**Exercise objective:**
Report each line of the data below that contains the string "width", copying those lines in full. Case counts.
--- START OF Entries provided ---
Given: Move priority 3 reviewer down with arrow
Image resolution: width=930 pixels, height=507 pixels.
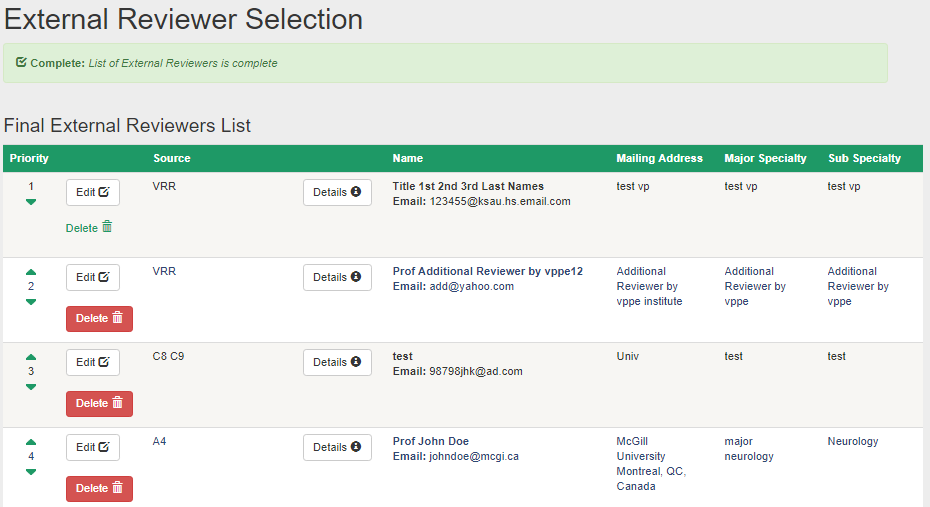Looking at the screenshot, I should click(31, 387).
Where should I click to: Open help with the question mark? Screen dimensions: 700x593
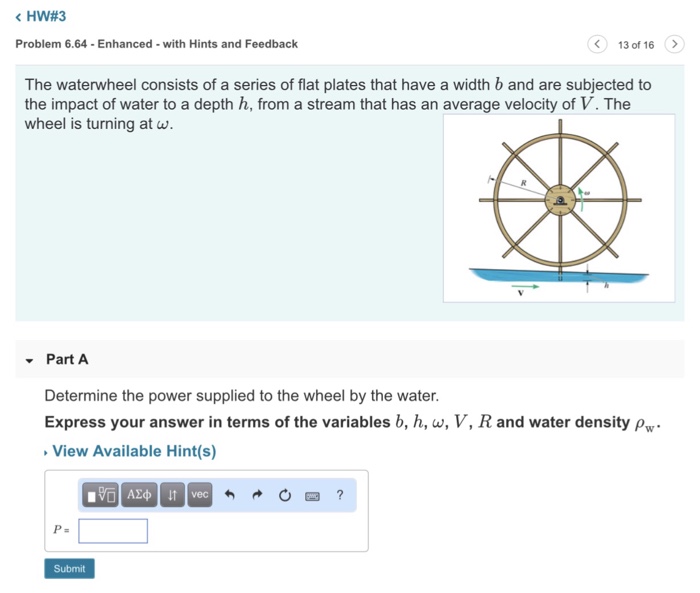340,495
--- END OF Entries provided ---
--- START OF Entries provided ---
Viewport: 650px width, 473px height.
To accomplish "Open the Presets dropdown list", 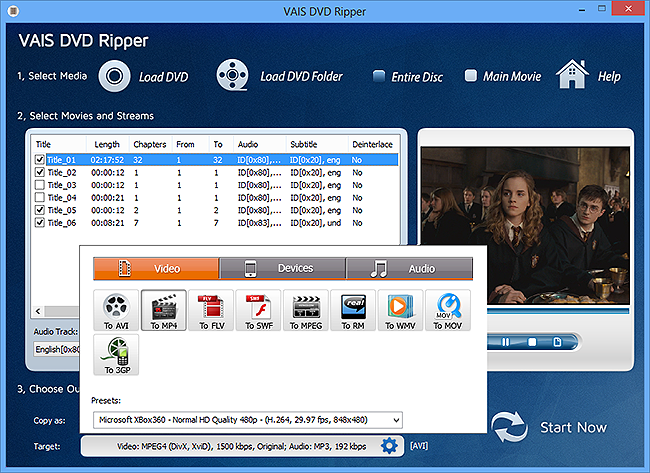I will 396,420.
--- END OF Entries provided ---
**Complete output:**
Image resolution: width=930 pixels, height=507 pixels.
Viewport: 650px width, 473px height.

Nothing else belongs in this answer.